• **ABOUT THIS TASK**
Using the records below, return exactly the lines from the one containing "Task: Click the Nashville SC yellow crest" through the last, and omit pictures.

Top of PROVIDED RECORDS

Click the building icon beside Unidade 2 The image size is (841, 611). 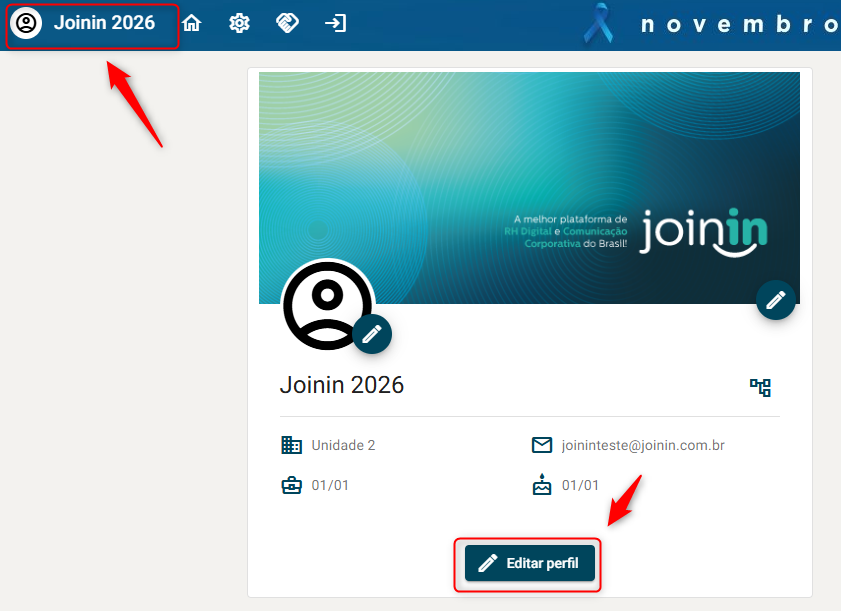[291, 445]
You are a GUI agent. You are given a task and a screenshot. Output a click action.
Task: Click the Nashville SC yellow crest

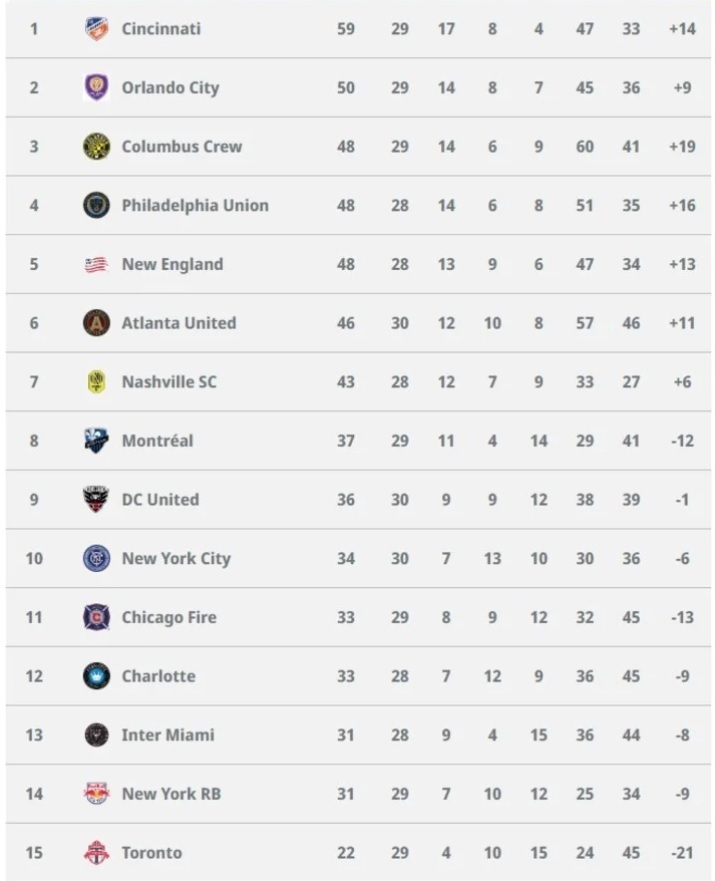pos(96,382)
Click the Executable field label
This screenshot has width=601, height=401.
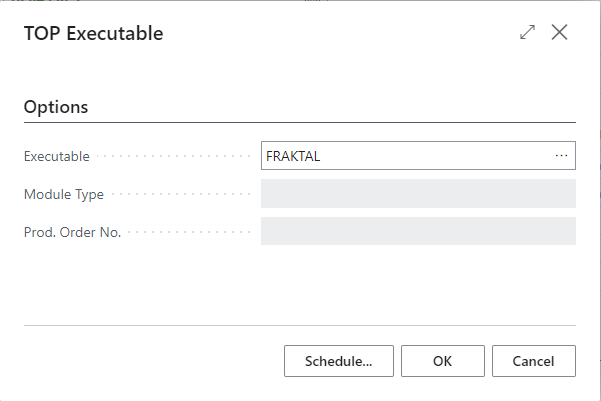pyautogui.click(x=56, y=156)
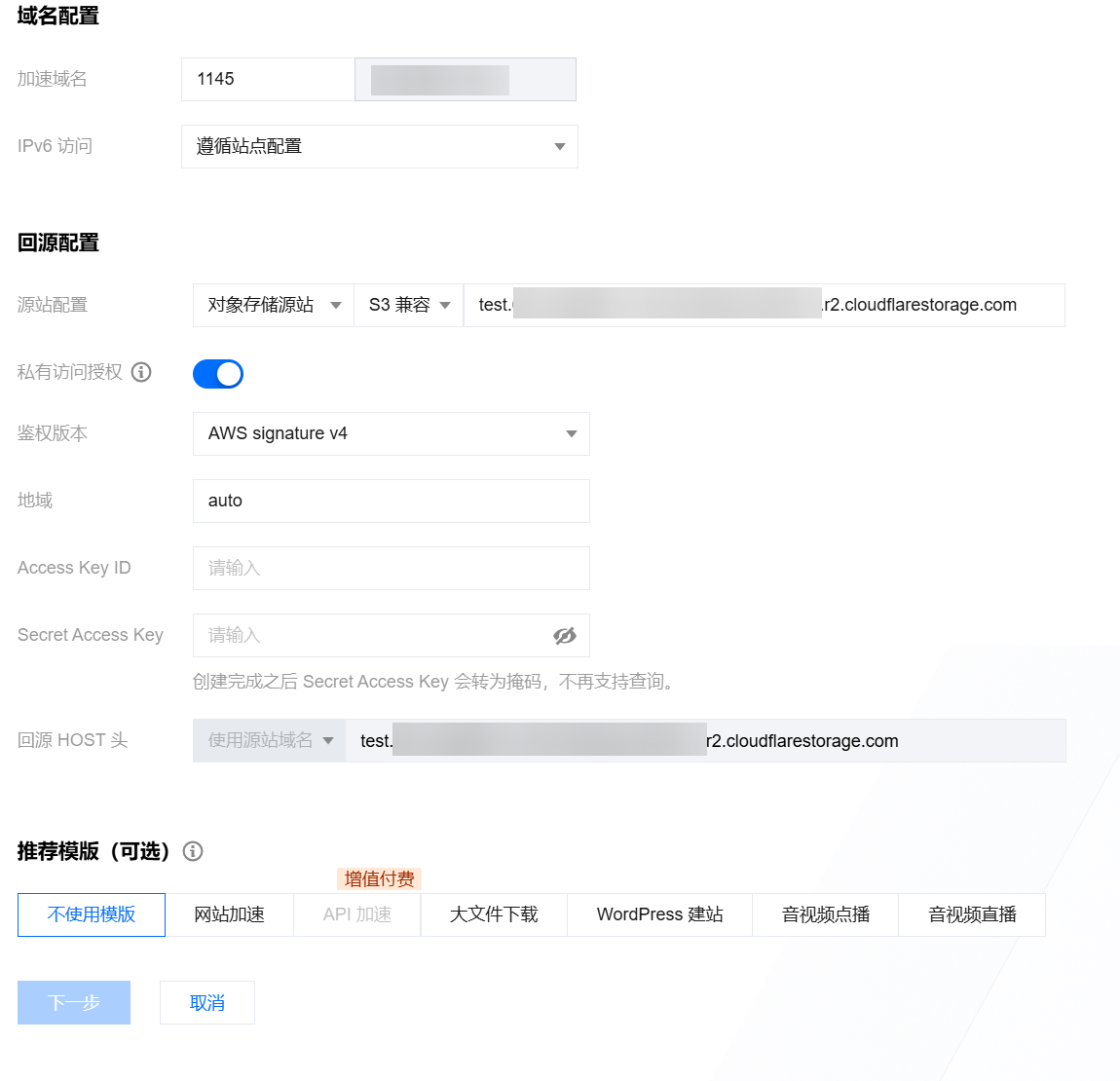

Bottom of PROVIDED RECORDS

• **ANSWER FOR THE TASK**
Task: Click the Nashville SC yellow crest

pos(96,382)
Click the Executable field label
This screenshot has width=601, height=401.
pyautogui.click(x=56, y=156)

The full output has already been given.